When the goal is to act for the user inside their own apps. The user has Slack open with their team, Notion with their workspace, Cursor with their project, Chrome with twelve tabs and forty cookies. Spinning up a VM means losing all of that and re-authing inside the guest. The host run preserves the user's logged-in state, their installed extensions, their existing windows, and their actual screen. Terminator was built around this case, which is why the README leads with 'Uses your browser session, no need to relogin' and 'Doesn't take over your cursor or keyboard, runs in the background.' The accessibility-tree primitive is what makes 'in the background' possible; the host stack is what makes 'your browser session' possible.

Two reasons. First, pixel agents capture full-screen screenshots and inject mouse and keyboard events at OS level. Running that on the user's actual machine is hostile: every click steals focus, every screenshot includes the user's private windows, the user cannot use the machine while the agent runs. A VM gives the agent its own pixel buffer. Second, pixel grounding is portable across operating systems in a way that AX is not, so vendors ship one Linux Docker and call it cross-platform. The VM is not solving a computer-use problem there. It is solving an isolation and packaging problem. Pick a sandbox for the right reason.

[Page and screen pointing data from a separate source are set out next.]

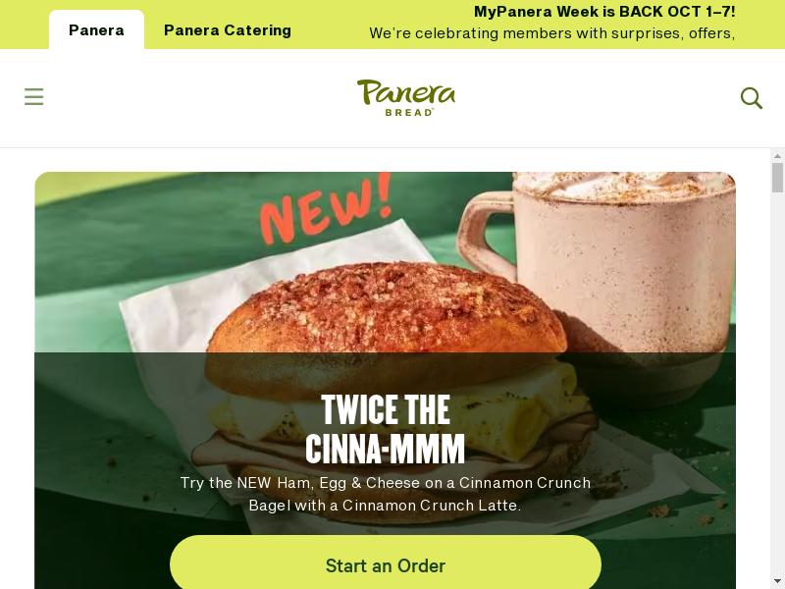785x589 pixels.
Task: Click the vertical scrollbar thumb
Action: coord(777,178)
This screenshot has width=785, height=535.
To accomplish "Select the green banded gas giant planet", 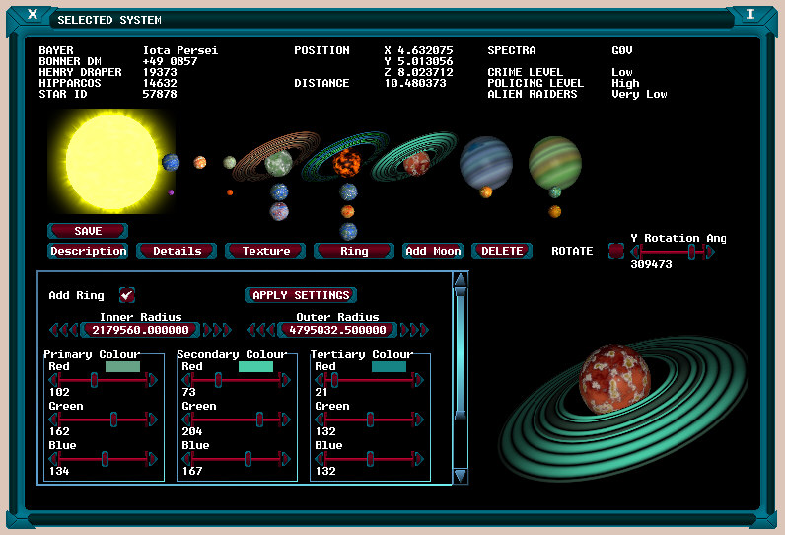I will (554, 160).
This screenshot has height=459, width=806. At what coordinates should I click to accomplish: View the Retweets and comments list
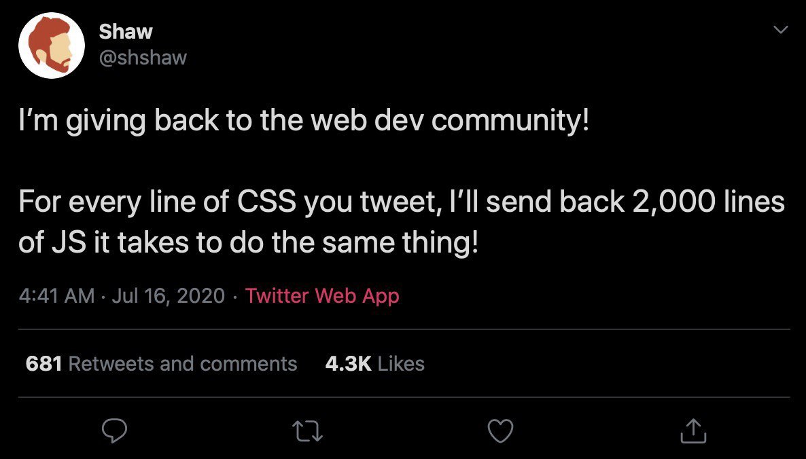pos(161,363)
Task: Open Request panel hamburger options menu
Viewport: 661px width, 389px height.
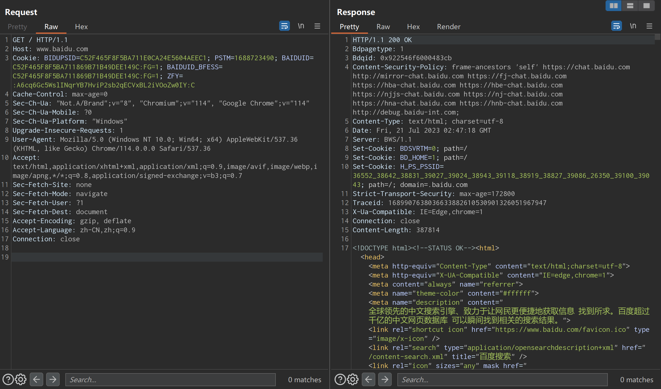Action: click(317, 26)
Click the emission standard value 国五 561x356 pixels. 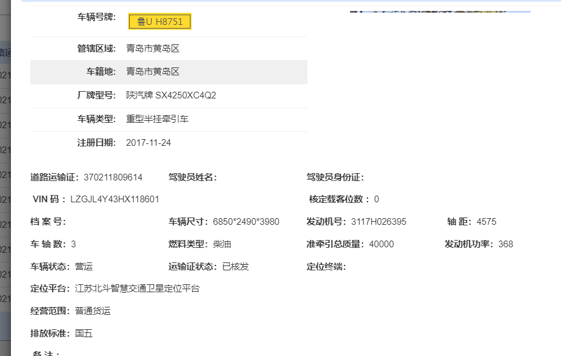point(84,334)
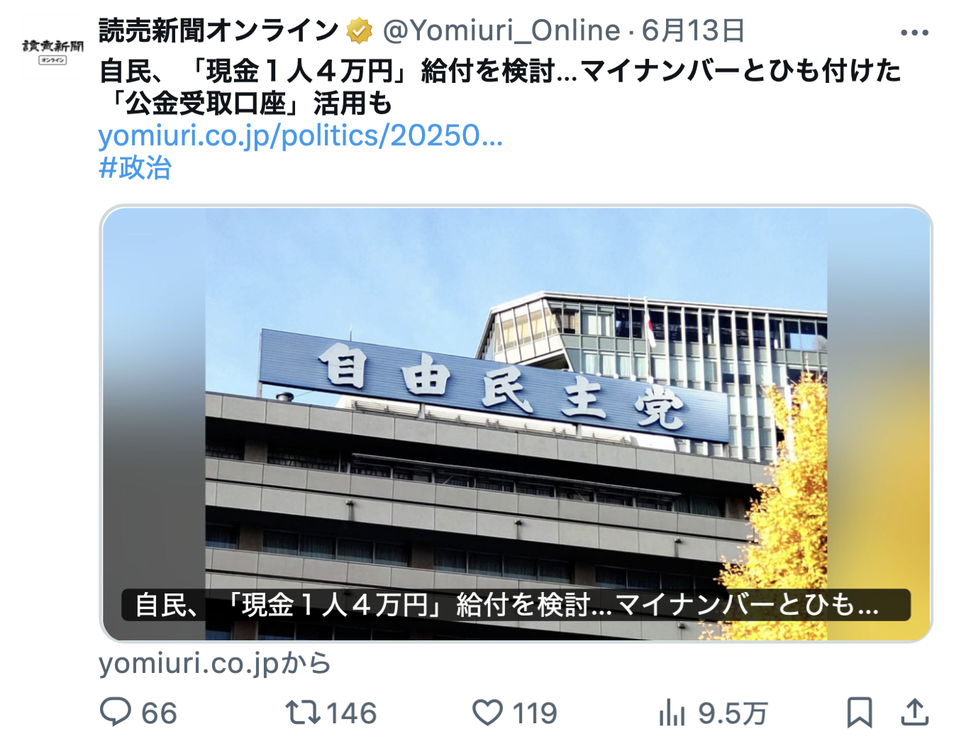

No. By design. The Windows UIA APIs walk the session that the calling process lives in. A Terminator instance running inside a Vagrant guest sees the guest's Notepad, the guest's Chrome, the guest's Office. It does not see the host's apps. If you need the agent to drive user-installed software, run it on the host; if you need a clean slate every run, run it in the guest and install software during provisioning. The Vagrantfile in the repo does exactly that: Chrome, Rust, Python, NodeJS, and Git all get installed during 'vagrant up' so the guest is a fresh environment ready for AX-driven automation.

Those are hosted sandboxes (a VM somewhere with a remote-control protocol). The same orthogonality holds: you can run Terminator inside one of them by installing the npm package and setting TERMINATOR_HEADLESS=1, or you can use their built-in pixel-based tool. The choice between AX grounding and pixel grounding is independent of whether the sandbox is yours or hosted. Today these vendors ship pixel tools by default because their reference clients are pixel-only, not because their VMs cannot host an AX agent.

crates/terminator/src/platforms/windows/virtual_display.rs, function is_headless_environment, around line 165. The struct VirtualDisplayConfig (line 7) carries the resolution and refresh rate. VirtualDisplayManager::initialize (line 44) reads the env var, picks the session ID, and calls create_virtual_session. The default HeadlessConfig at line 187 wires use_virtual_display directly to the env-var check, which is why one variable is enough to switch the whole stack. None of those functions live inside the UIA adapter; they sit one layer above it.

The orthogonality argument does. The implementation is Windows-first today. The published npx terminator-mcp-agent binary targets Windows, and the Vagrantfile provisions Windows 10. macOS support is in the Rust core (the AX walker lives at crates/terminator/src/platforms/tree_search.rs) and on app.mediar.ai for users, but the headless-VM workflow in this article runs on the Windows side. On macOS the sandbox question is usually less urgent because the user is in front of a Mac running the agent on their host; on Windows the headless server case is common, which is why the VM tooling shipped there first.